■ What is needed
Your job is to give again, exactly and with no additions, the lines in the records below from the one with "You are a computer-use" through the one with "Task: Click the 房屋总价 label text", both included. Omit the pictures.

■ Data for this exercise
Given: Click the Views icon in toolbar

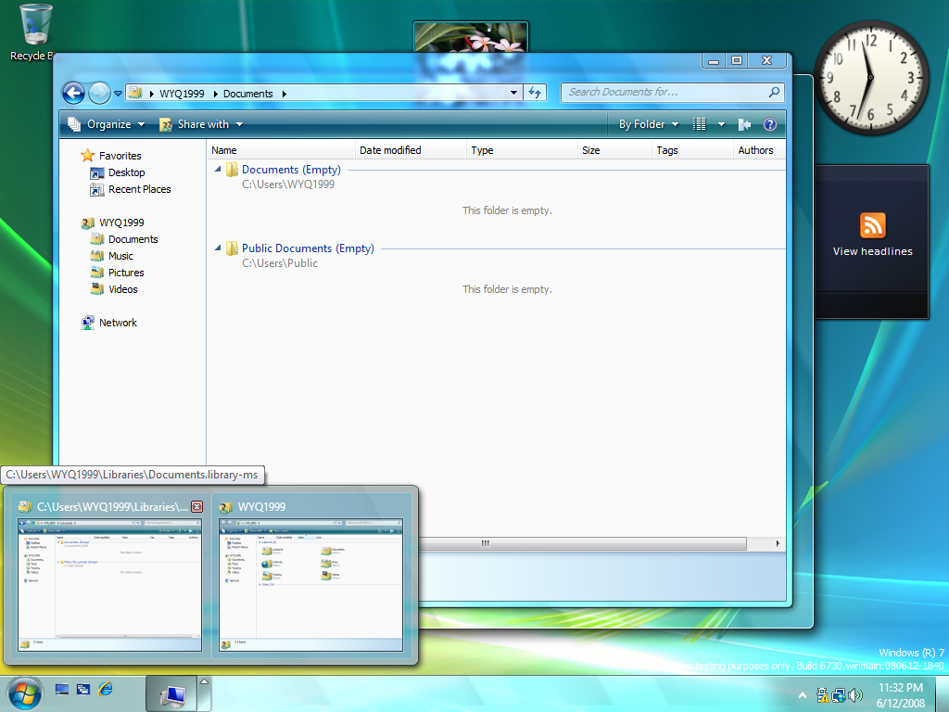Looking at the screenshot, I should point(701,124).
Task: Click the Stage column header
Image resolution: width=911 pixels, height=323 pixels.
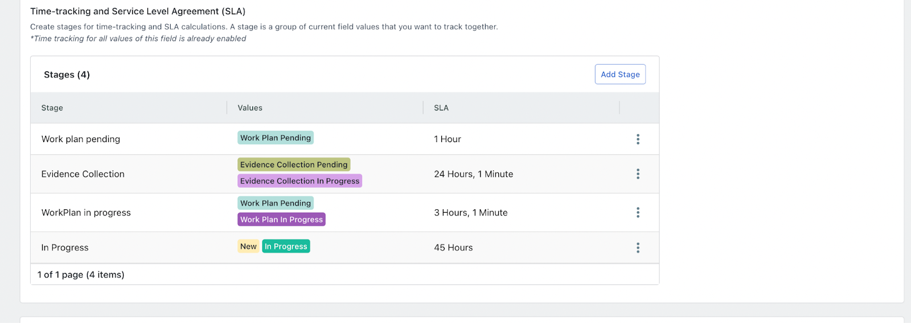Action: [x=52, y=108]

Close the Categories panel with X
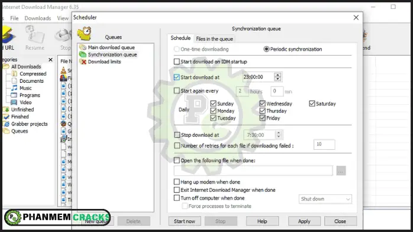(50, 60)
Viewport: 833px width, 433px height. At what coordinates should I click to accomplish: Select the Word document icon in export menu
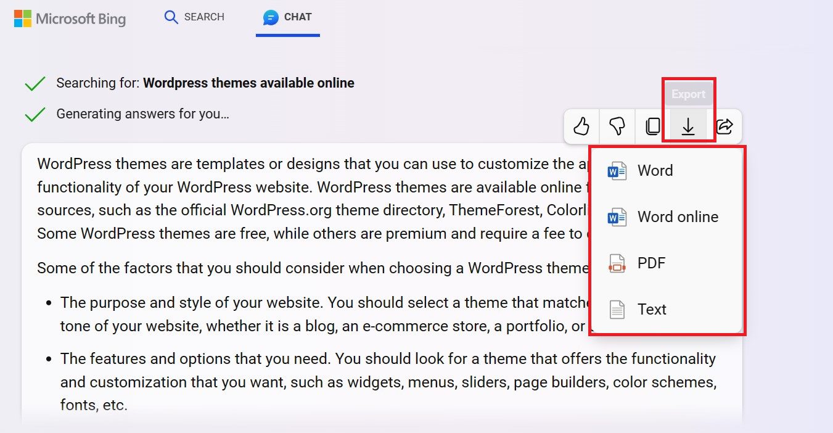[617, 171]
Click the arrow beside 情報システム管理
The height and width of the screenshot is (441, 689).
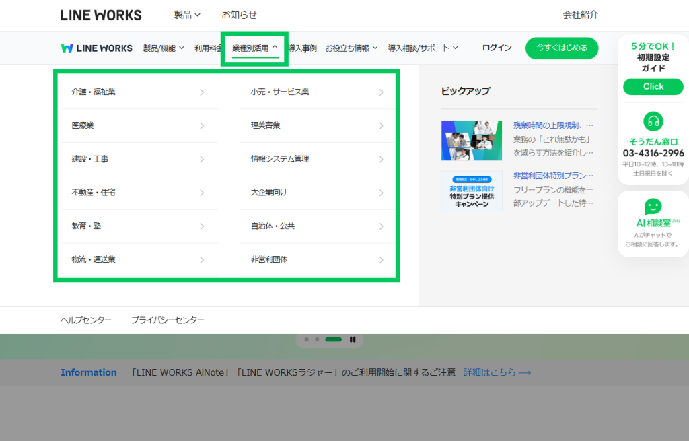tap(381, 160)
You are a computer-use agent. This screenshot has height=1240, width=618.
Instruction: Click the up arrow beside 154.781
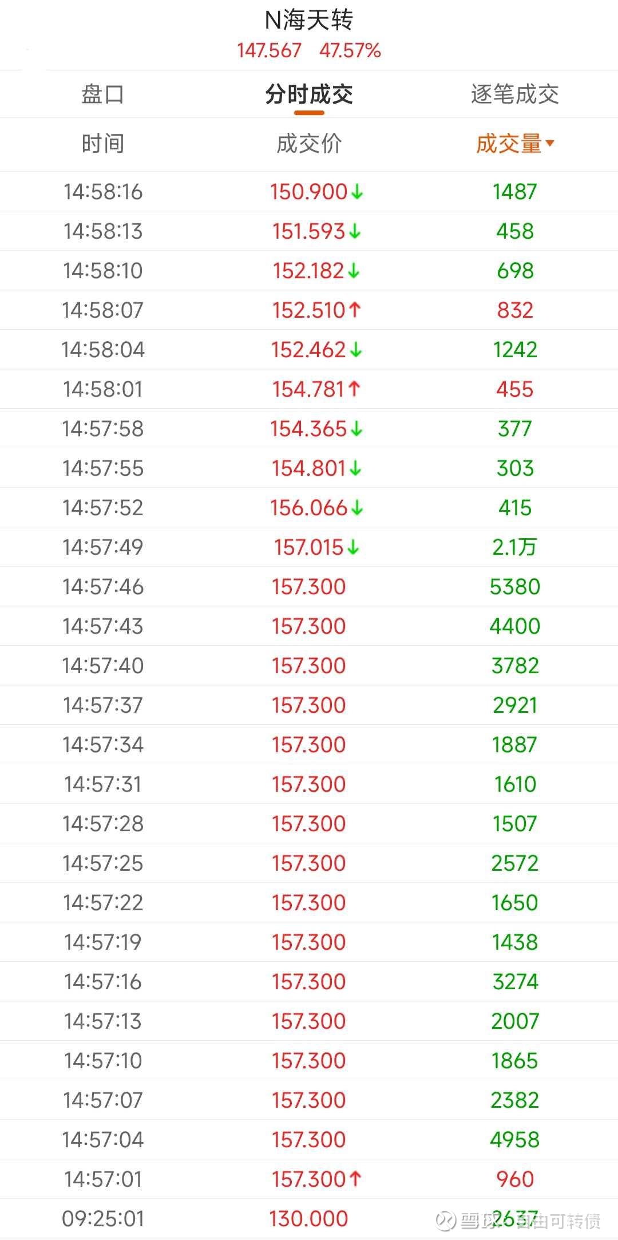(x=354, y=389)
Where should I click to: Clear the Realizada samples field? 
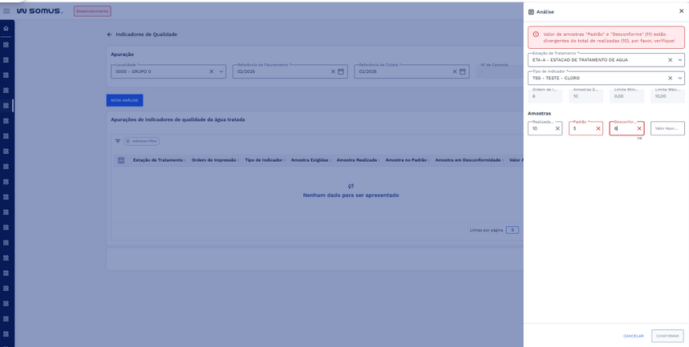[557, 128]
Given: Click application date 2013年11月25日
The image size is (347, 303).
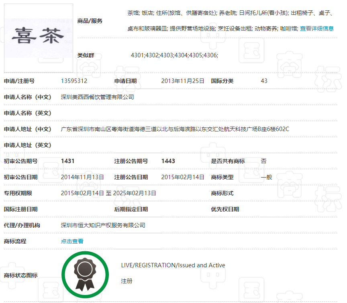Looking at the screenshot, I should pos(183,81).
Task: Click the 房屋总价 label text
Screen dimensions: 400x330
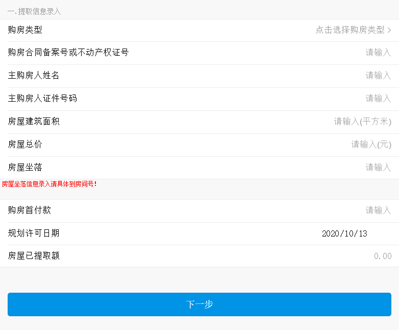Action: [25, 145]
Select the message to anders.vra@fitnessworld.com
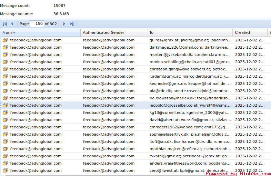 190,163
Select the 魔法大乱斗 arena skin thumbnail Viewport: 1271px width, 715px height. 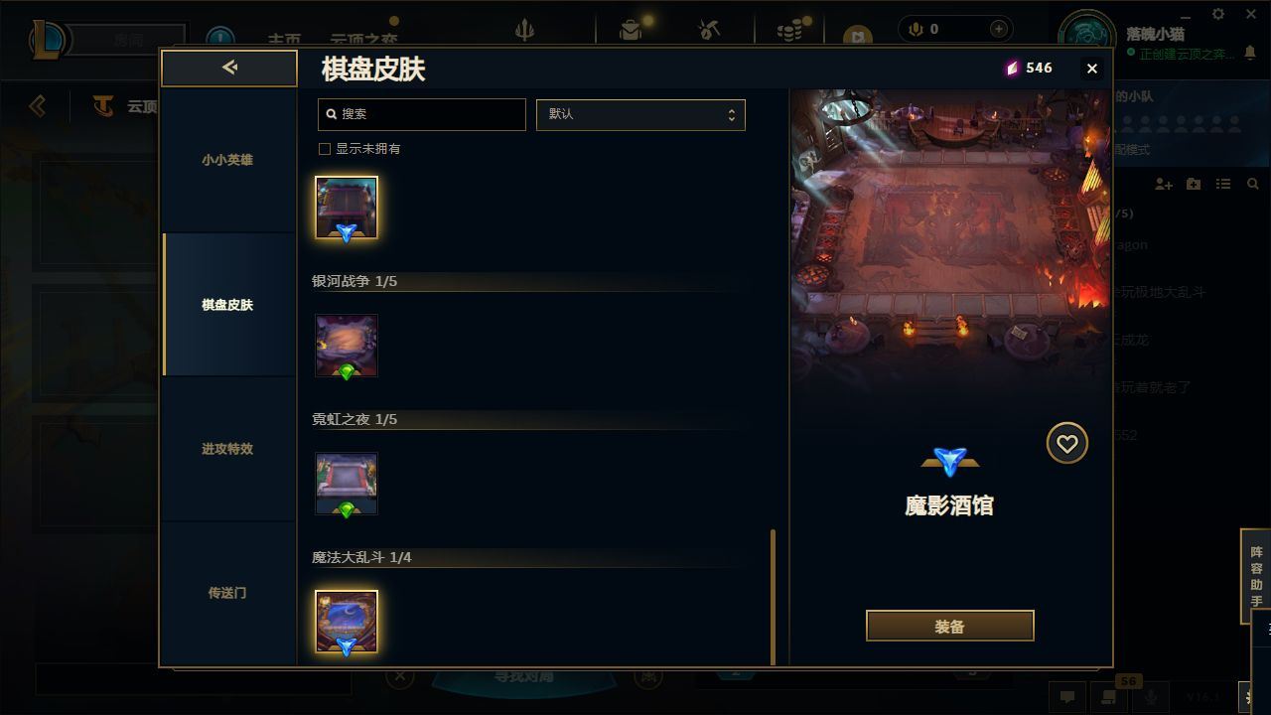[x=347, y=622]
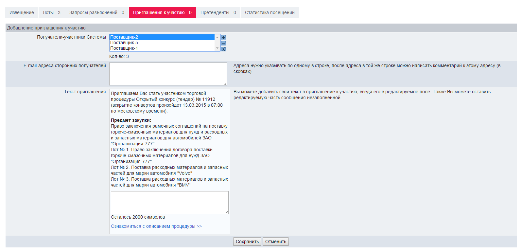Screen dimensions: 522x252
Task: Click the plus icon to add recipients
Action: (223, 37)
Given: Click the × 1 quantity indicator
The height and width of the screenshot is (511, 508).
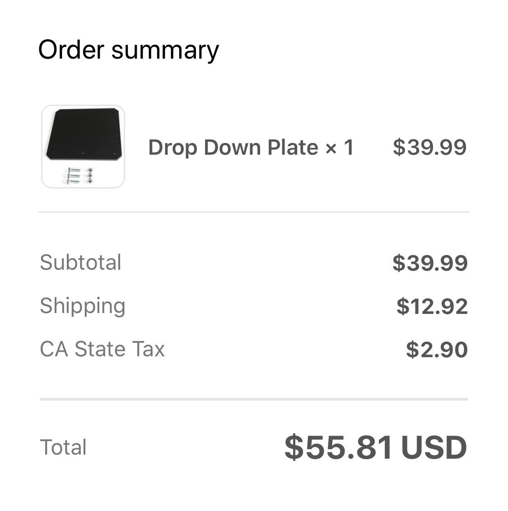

■ Answer section
You are a computer-use agent. This screenshot has height=1240, width=618.
Instruction: Click the up arrow beside 154.781
(x=354, y=389)
Where should I click to: Clear the Realizada samples field? 
[557, 128]
Given: Click application date 2013年11月25日
The image size is (347, 303).
Looking at the screenshot, I should pos(183,81).
Task: Click the 房屋总价 label text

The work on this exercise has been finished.